De repente la noticia salta por toda la región de las Sabanas: Ha resucitado.
– Sí -respondo-, ya lo sé que ha resucitado, por eso predicamos el Evangelio.
– No, no hablamos de Jesús sino de un joven de Lokotogou (prefactura de Tandjuaré), en una de las parroquias de Dapaong. Es el nuevo Jesús.
-¿Qué queréis decir que ha resucitado?
-Pues que el sacerdote lo enterró y tres días después ha vuelto.
Todos están sorprendidos. ¿Cómo es posible que resucite? Y con una sonrisa en los labios me digo: Mira, Joan, estás de suerte, podrás vivir la emoción que vivieron los habitantes del tiempo de Jesús.
La noticia se extiende a una velocidad increíble y no hay nadie que no hable del resucitado. Los que ya han ido a verle vienen para contármelo. Quieren un consejo. Y yo se lo doy:
– Sed un poco prudentes. ¿Han abierto ya la tumba?
– No.
– ¿Y el chico que ha resucitado es igual que el otro?
– No -me responden-, no se parecen, pero tampoco Jesús resucitado era igual al Jesús que vivió.
– Sí, tenéis razón, pero al menos a Jesús lo reconocían cuando partía el pan. Lo reconocían cuando les llamaba por su nombre.
La cuestión es que mis palabras no les acaban de convencer. Y la gente continúa yendo en masa a ver al resucitado que, ahora, además, ya se ha vestido de blanco y comienza a buscar discípulos.
Por orden del juez la policía guarda la tumba para evitar una profanación. Y finalmente… la decepción. Una semana más tarde la gendarmería ha puesto en claro las cosas: todo ha sido una especulación de la familia que, aprovechando la muerte de uno de sus hijos, que aún iba al Instituto, ha querido comenzar una nueva secta.

**Datos proporcionados**
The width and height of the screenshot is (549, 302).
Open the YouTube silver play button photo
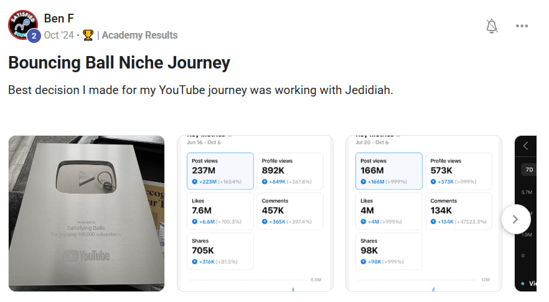click(87, 214)
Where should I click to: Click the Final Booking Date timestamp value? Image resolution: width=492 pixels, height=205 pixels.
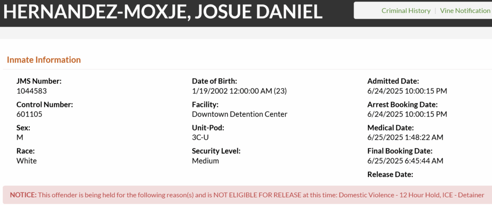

**Consigna**
Retome el relato del supuesto resucitado y prosígalo a partir de su última oración. Los datos no guardan relación alguna con el relato del supuesto resucitado.

**Respuesta**
Y a partir de aquí las cosas se precipitan. La familia y la tumba quedan bajo vigilancia policial y en medio de una multitud sorprendida e indignada, la gendarmería agarra al «resucitado» para llevárselo a la prisión, causando, eso sí, la alegría de los presos, que no sólo podrán ver al resucitado, sino ¿quién sabe?… ¡A lo mejor la prisión se abrirá como se abrió con Pedro!
Y mientras, fuera de la prisión la multitud es cada vez más numerosa. Los gendarmes están sobrepasados.
– ¿Qué queréis?
– Venimos a ver al resucitado.
Les han dicho que si tocan un poco su vestido se curarán… Pero nada tiene sentido, porque la tumba no está vacía. Y ésta es la gran diferencia. Algunas personas del barrio me vienen a ver.
– ¿Por qué habéis creído todos en este joven?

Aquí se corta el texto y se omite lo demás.